A good glug of this syrup makes everything taste like summer: add some to lemonade, cocktails, or plain seltzer water. And if you’re still hankering to keep making after the syrup is done, doodle up a couple simple labels and presto! You’ve solved a problem in the garden plus you have sweet hostess gifts to last the rest of the season. Sha-bam!

This recipe is adapted from my all-time favorite preserving book, The River Cottage Preserves Handbook by Pam Corbin, which is now available in the US, hooray!

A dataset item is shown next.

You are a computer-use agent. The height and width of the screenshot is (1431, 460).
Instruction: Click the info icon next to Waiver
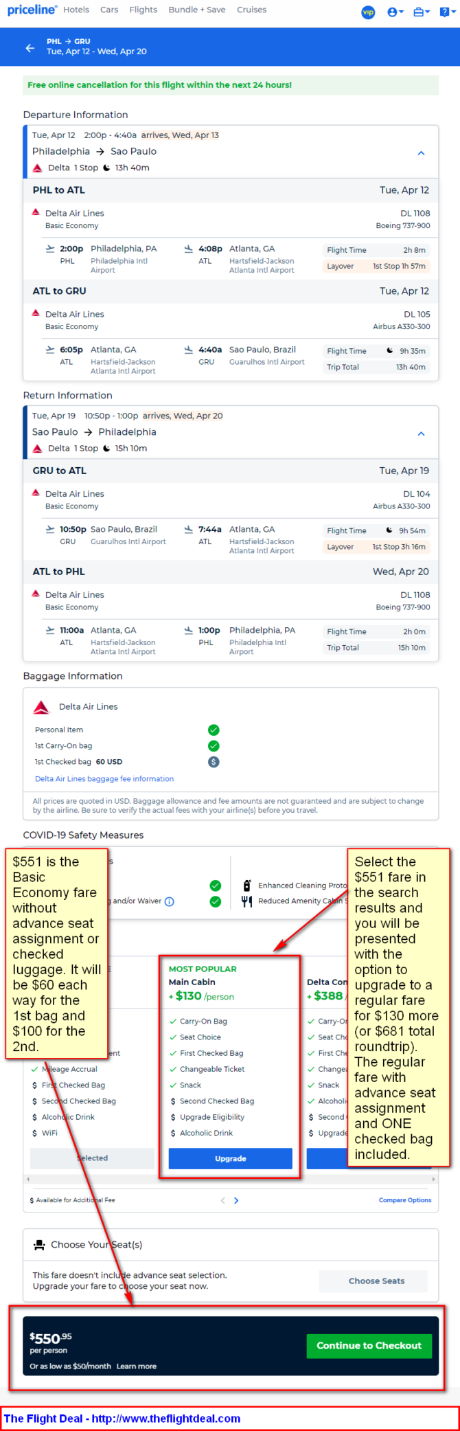170,901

Mint Syrup (makes about four cups)

About a cup of fresh mint leaves

Juice from 1 lemon

2 cups sugar, more or less to taste

1 teaspoon sea salt

Tear the leaves into shreds. Squeeze lemon juice into a large bowl. Add the mint and pound with the end of a wooden rolling pin. Add the sugar and the salt and continue to crush the mint leaves to release their menthol essence. Leave 8-10 hours or overnight to macerate.

Pour 2 cups boiling water over the mint mixture and leave to stand another 12 hours.

Strain the syrup through a very fine sieve into saucepan. Gently bring to simmering point and simmer for a few minutes. Pour into warm, sterilized jars or bottles and seal. The syrup will keep unopened for a couple months. Once opened, store in the fridge.

Friday
Mar052010

winter sunshine

You may remember back to my rhapsodizing about making candied fruit peel this winter. Well, the smell of all that citrus and the resulting peels that were bright as stained glass inspired me to circle back and try bona fide marmalade. I used a recipe from this book, which I cannot say enough wonderful things about. Its straight talk and gorgeous photos and preserving wisdom totally and utterly demystify the process. And, whoa! I just this second found out this very book will be published in the US this summer. Giddyup!

One of the great things about traditional marmalade recipes is that you cut all the peel and pulp and let the whole shebang soak for 24 hours. So you can chip away at the process and steal a little bit of a sunny morning to do some prep work, then skip off to work knowing you have a pot of winter sunshine in the works.